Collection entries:
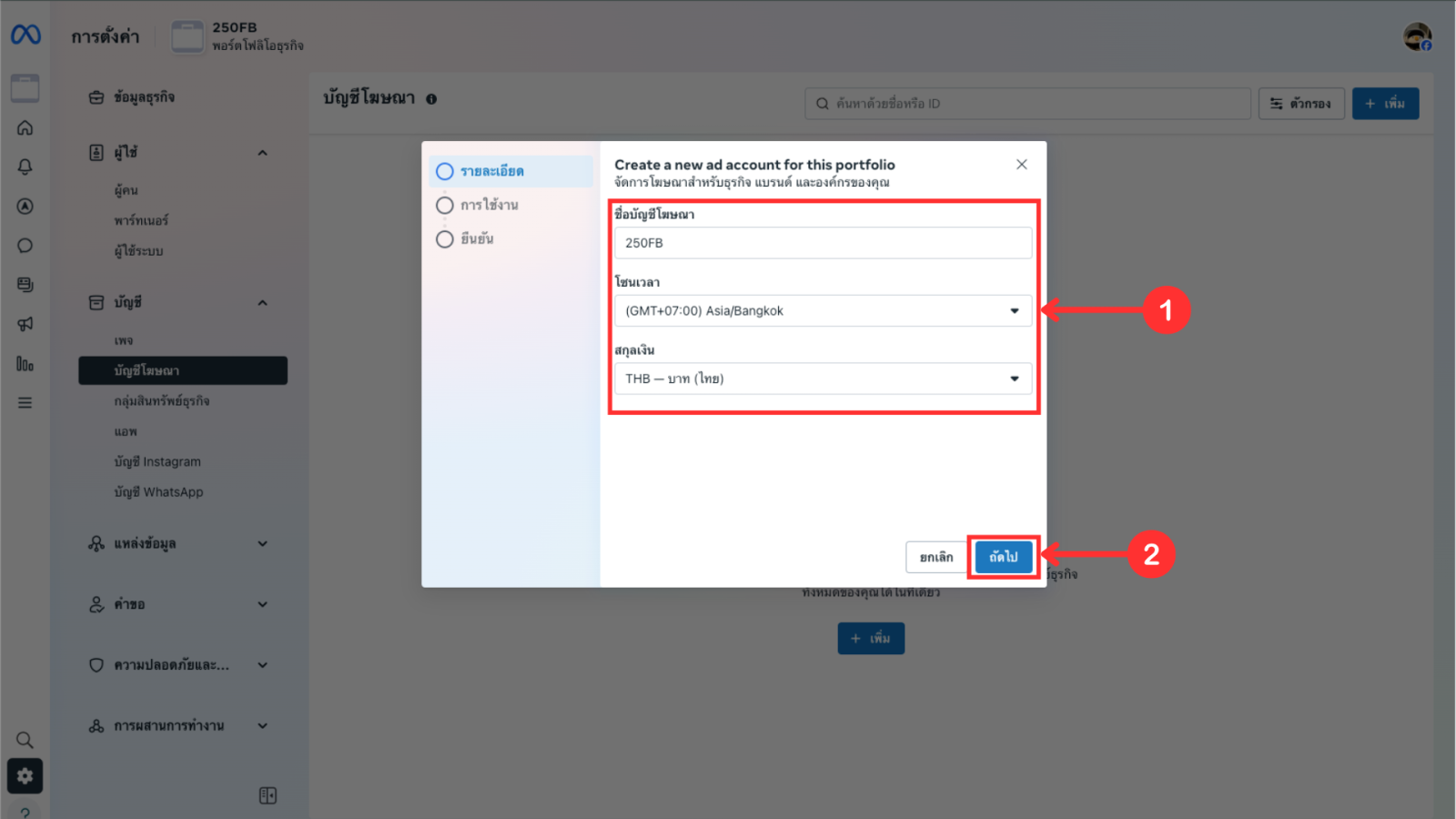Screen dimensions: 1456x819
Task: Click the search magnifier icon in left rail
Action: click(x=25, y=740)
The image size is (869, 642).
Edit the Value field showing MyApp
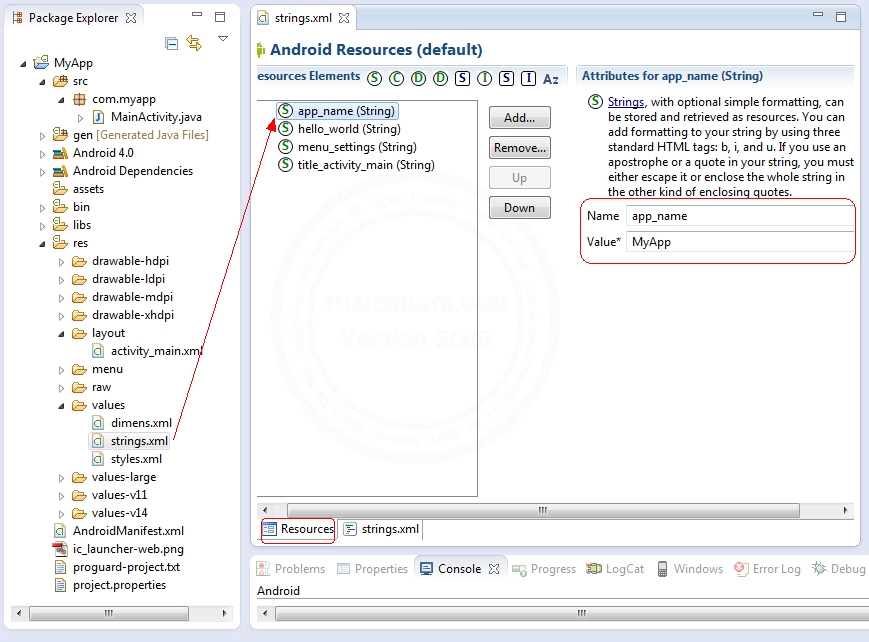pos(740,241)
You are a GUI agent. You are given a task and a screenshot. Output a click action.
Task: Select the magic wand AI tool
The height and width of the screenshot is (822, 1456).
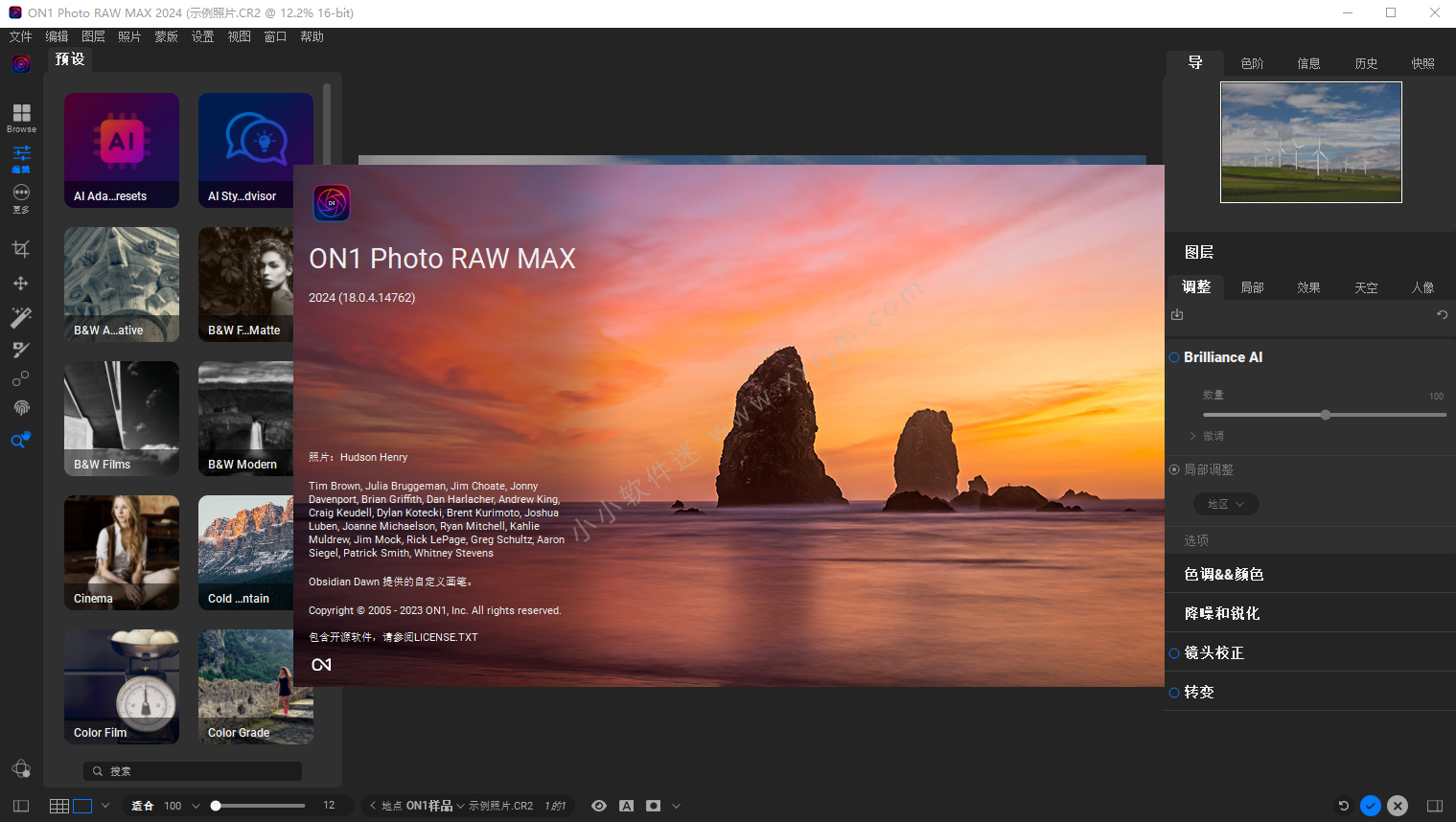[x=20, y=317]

Activity ->
Give again, word for word, each line from the one holding "Task: Select the magic wand AI tool" through the end of the entries, and leave out any picture.

Output ->
Task: Select the magic wand AI tool
The height and width of the screenshot is (822, 1456).
[x=20, y=317]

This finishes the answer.